-- What you should do --
The task calls for each line of the records below in which the word "input" appears.

-- Material for this exercise --
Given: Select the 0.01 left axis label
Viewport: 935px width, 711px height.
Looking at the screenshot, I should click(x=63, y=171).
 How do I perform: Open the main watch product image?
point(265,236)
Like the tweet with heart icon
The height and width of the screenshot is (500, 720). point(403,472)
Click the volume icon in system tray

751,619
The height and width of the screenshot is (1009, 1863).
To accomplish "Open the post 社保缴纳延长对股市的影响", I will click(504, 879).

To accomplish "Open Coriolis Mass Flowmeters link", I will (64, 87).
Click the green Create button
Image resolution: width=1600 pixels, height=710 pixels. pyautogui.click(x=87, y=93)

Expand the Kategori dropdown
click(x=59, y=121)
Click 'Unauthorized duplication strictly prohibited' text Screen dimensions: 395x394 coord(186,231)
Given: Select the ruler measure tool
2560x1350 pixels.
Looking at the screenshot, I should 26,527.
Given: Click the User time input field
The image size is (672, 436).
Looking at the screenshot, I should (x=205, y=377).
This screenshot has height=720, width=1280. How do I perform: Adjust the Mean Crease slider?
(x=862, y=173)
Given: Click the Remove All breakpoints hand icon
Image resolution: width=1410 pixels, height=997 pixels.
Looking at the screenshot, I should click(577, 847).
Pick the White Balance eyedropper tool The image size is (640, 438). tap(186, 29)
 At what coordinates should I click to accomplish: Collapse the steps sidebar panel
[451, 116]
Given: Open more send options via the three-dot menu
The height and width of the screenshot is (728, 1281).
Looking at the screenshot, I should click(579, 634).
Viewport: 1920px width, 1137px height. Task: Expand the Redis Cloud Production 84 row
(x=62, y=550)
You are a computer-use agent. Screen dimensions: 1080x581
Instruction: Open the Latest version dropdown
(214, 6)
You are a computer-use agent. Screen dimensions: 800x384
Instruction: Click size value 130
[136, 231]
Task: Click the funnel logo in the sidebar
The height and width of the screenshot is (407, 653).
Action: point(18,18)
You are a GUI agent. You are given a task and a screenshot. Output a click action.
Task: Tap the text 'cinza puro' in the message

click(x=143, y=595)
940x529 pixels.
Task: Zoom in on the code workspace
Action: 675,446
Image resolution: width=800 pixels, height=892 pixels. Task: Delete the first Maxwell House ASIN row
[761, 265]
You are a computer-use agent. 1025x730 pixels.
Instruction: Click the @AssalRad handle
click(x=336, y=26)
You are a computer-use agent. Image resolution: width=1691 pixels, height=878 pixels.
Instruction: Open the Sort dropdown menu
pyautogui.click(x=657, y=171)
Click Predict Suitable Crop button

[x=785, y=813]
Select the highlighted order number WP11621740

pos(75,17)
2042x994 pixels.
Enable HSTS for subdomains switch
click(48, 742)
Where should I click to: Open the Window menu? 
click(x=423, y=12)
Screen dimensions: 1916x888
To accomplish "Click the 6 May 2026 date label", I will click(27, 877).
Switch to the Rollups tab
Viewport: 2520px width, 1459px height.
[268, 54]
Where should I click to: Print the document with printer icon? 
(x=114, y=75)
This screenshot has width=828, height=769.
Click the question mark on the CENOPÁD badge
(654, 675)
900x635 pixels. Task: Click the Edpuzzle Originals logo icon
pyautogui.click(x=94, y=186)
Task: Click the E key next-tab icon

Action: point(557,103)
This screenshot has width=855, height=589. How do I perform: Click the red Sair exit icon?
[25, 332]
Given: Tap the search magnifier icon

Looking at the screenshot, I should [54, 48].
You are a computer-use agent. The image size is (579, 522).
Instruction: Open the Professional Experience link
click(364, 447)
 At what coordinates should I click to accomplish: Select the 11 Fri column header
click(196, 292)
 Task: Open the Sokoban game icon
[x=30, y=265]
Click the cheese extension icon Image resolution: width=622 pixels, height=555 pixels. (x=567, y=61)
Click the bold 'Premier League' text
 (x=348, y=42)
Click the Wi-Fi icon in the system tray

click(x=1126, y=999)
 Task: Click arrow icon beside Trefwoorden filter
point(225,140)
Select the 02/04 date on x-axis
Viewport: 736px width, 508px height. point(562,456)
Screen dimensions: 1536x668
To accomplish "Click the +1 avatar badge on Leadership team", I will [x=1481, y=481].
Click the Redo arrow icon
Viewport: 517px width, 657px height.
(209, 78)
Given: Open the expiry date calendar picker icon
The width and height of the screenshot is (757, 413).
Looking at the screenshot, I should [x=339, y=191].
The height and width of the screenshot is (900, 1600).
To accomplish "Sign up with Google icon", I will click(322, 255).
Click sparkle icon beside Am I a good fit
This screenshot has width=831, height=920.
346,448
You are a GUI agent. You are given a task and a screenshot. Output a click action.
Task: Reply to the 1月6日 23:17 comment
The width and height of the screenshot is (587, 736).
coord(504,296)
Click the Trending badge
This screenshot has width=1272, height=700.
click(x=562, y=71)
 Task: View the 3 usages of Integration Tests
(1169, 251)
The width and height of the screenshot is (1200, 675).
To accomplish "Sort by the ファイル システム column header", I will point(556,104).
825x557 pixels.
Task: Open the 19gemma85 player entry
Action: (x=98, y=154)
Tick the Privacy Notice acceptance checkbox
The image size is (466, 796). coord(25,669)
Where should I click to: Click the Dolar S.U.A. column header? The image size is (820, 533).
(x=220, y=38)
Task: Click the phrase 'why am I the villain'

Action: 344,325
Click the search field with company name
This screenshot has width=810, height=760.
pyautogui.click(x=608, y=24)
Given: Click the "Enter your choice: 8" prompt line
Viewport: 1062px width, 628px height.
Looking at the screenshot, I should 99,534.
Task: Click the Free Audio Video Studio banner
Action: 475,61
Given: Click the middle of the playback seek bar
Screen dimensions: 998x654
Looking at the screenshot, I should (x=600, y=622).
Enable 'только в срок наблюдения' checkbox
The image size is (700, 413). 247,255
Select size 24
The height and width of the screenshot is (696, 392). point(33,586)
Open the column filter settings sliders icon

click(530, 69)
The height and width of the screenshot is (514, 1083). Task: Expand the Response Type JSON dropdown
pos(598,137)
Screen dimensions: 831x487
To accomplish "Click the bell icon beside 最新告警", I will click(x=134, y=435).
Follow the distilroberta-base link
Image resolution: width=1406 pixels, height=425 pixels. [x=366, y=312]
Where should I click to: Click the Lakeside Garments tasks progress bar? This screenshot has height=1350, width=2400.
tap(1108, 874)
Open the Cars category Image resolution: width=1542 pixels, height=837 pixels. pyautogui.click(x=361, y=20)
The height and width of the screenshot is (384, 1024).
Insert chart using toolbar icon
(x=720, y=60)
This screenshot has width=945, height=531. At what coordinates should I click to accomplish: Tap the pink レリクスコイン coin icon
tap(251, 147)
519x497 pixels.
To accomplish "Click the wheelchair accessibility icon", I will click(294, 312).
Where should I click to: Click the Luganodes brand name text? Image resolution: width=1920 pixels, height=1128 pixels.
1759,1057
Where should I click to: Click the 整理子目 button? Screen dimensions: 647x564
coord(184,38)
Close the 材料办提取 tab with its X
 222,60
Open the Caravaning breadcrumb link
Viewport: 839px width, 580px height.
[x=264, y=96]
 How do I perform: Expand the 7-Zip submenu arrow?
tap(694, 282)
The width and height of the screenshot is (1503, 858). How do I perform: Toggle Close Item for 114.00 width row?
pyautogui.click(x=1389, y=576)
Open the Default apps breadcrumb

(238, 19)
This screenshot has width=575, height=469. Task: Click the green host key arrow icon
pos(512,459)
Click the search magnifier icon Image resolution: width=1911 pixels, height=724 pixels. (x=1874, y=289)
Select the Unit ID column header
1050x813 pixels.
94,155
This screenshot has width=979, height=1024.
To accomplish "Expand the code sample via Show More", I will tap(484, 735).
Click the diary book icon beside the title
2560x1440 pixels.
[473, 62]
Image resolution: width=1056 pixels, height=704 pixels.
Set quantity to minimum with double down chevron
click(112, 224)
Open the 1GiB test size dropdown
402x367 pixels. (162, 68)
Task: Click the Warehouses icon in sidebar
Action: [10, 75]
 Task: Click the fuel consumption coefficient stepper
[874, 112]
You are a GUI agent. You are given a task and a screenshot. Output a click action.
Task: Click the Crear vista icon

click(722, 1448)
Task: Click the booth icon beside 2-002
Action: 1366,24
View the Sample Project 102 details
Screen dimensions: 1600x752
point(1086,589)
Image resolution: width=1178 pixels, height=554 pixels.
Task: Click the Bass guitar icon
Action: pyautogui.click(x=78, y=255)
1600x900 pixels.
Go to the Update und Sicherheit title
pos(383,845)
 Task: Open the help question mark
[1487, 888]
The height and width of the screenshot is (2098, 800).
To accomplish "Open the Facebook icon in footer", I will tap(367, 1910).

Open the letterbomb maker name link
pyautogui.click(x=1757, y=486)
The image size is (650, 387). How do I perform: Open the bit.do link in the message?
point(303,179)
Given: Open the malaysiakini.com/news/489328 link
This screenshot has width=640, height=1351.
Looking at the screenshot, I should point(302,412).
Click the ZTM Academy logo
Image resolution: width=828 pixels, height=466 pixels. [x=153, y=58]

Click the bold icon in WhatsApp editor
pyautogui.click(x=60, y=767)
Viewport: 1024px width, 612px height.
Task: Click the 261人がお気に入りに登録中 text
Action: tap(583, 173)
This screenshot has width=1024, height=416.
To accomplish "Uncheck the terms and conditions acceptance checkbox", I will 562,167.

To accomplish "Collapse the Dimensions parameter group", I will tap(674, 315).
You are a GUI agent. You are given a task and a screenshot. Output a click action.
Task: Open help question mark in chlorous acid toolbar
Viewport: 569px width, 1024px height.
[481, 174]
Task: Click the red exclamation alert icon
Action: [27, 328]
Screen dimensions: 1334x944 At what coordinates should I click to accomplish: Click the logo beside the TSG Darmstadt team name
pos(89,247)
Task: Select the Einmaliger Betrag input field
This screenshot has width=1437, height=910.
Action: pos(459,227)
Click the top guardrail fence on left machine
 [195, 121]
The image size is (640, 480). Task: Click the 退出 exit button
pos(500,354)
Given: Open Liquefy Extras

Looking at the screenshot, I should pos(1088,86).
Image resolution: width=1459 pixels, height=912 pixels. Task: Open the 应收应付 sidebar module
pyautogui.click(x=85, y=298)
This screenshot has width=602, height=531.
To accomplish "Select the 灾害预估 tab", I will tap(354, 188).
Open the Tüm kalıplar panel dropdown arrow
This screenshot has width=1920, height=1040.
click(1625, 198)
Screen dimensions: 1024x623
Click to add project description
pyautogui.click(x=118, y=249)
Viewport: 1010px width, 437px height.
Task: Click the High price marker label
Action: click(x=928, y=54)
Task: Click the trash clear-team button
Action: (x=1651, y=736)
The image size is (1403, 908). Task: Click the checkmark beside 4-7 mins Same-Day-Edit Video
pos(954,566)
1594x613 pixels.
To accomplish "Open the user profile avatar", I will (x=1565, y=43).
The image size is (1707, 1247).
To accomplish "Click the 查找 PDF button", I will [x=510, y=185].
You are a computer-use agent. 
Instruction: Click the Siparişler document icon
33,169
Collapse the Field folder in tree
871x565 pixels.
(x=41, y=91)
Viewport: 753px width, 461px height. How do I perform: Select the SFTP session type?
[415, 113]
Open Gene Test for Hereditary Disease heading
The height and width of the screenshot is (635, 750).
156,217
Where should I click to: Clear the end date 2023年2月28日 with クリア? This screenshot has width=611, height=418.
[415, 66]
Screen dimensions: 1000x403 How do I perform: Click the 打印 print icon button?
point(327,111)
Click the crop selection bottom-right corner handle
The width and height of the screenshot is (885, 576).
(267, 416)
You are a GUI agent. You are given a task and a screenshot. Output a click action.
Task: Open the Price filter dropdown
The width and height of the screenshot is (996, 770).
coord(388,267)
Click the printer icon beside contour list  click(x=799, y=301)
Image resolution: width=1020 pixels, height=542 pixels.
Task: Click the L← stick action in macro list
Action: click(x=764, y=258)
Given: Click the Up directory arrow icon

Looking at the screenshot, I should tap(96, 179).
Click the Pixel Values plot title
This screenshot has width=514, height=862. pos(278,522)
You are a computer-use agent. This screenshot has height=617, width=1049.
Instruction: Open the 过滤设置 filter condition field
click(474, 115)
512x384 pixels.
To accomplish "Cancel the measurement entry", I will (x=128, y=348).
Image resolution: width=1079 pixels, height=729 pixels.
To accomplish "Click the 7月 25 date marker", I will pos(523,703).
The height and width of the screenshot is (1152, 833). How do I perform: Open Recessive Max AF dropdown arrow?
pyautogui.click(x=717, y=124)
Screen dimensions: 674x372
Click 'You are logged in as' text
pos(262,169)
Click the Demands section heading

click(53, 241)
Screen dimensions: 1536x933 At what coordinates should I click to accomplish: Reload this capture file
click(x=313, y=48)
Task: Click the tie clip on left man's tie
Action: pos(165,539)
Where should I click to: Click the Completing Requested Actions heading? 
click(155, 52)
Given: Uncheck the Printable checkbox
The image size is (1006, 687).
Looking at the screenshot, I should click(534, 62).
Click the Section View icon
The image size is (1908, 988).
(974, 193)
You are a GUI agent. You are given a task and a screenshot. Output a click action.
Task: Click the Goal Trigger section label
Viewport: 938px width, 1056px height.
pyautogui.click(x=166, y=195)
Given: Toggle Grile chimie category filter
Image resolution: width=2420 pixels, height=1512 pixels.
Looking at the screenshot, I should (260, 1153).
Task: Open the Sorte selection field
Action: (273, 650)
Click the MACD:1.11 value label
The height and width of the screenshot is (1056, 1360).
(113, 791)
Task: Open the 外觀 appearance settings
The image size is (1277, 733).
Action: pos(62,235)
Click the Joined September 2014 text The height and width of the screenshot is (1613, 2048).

-- Result --
Given: Click the User time input field
Task: Select the Einmaliger Betrag input field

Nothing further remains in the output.